Description
if you give infer_freq 5 consecutive weekdays, it'll come back with 'D' as its inferred frequency. But if your actual frequency is BDay
, then, when DatetimeIndex checks that the frequency matches, 'B' != 'D'. (note that verify_integrity=False skips this). This leads to a more general issue about infer_freq
with ambiguous cases. I think it makes the most sense to move these sorts of checks to a method on offset that takes a frequence and an Index or ndarray, and determines whether it is compatible.
This matters because you can hit some edge cases when you pass freq and also datetime64[ns] to the DatetimeIndex constructor and more generally because comparing freqstr is probably not the best way to go about checking whether a frequency matches.
Default implementation could be:
def is_compatible(freqstr, arr=None):
return freqstr == self.freqstr
and then bday could do something like (and this is totally psuedocode)
def is_compatible(freqstr, arr=None):
if freqstr == self.freqstr: return True
if arr is not None and len(arr) <= 5:
if freqstr == 'D': # or other compatibles that ensure it's consecutive
return all(is_weekday(date) for date in arr)
This gets more complicated with multiplied offsets, but I think it's worth considering.
from datetime import datetime
import pandas as pd
dates = [datetime(2013, 10, 7), datetime(2013, 10, 8), datetime(2013, 10, 9)]
ind = pd.DatetimeIndex(dates, freq=pd.tseries.frequencies.BDay())
ind2 = pd.DatetimeIndex(ind.values, freq=pd.tseries.frequencies.BDay(),
verify_integrity=False)
ind3 = pd.DatetimeIndex(ind.values, freq=pd.tseries.frequencies.BDay())
produces this Traceback:
Traceback (most recent call last):
File "test2.py", line 8, in <module>
ind3 = pd.DatetimeIndex(ind.values, freq=pd.tseries.frequencies.BDay())

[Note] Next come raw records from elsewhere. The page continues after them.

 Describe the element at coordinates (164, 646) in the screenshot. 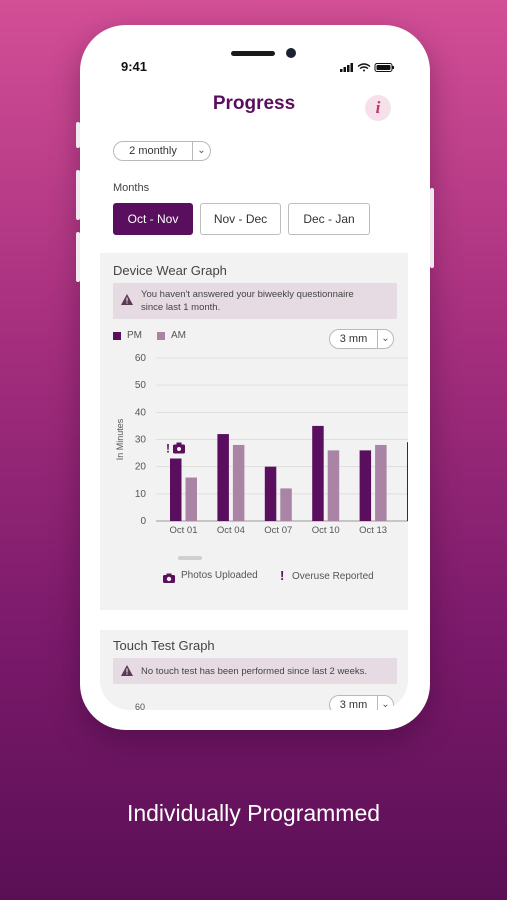

I see `touch-test-title: Touch Test Graph` at that location.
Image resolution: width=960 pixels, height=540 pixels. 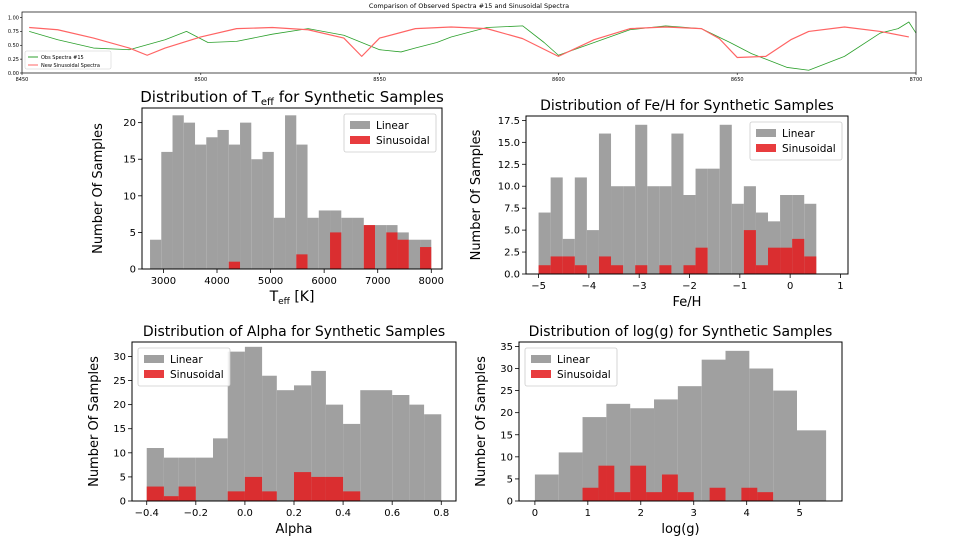 What do you see at coordinates (14, 46) in the screenshot?
I see `y-tick-label: 0.50` at bounding box center [14, 46].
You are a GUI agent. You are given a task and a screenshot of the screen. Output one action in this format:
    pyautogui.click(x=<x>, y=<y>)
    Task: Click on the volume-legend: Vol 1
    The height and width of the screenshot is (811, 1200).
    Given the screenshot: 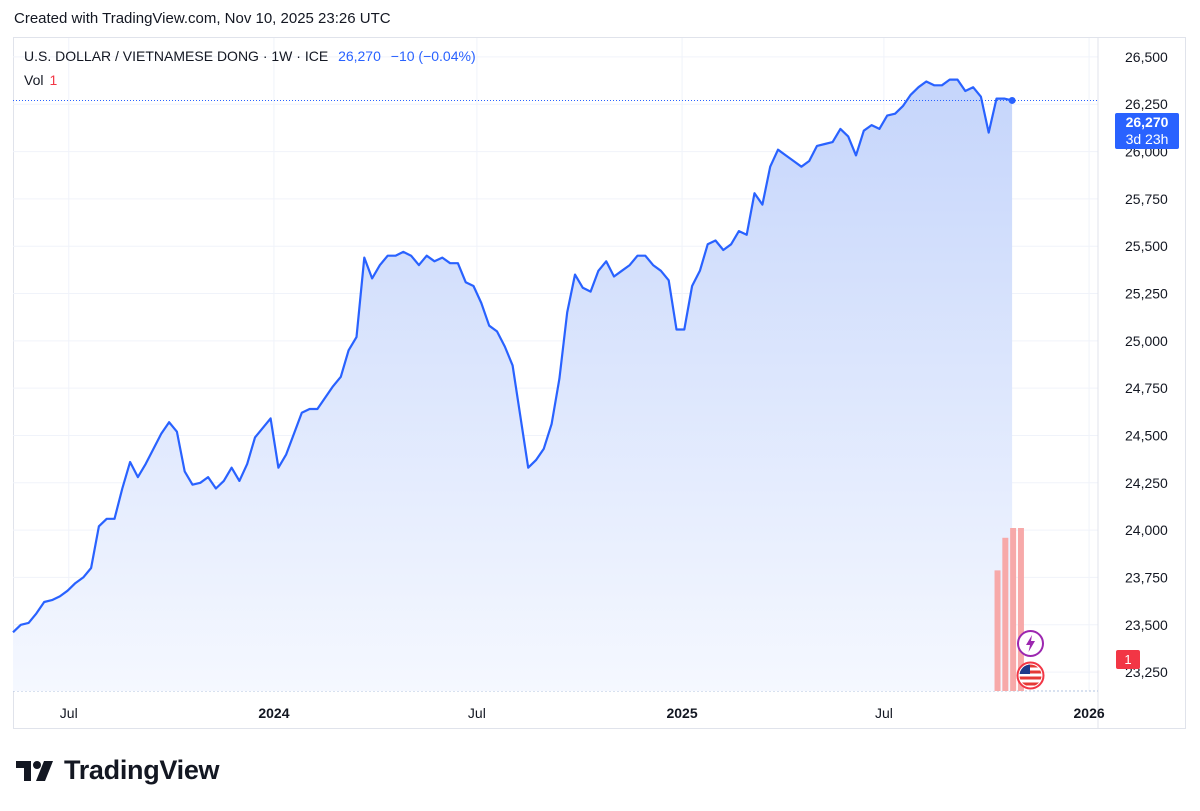 What is the action you would take?
    pyautogui.click(x=40, y=80)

File "../pandas/tseries/index.py", line 280, in __new__
raise ValueError('Dates do not conform to passed '
ValueError: Dates do not conform to passed frequency
cc @cancan101 - this is what we need to deal with in adding your offsets. I believe that every other offset can be returned from infer_freq, so these offsets would be different and therefore could never pass integrity checks. So either we'd need to change infer_freq and/or define some kind of is_compatible method that intelligently covers all the ways in which the frequency could be something different than its freqstr.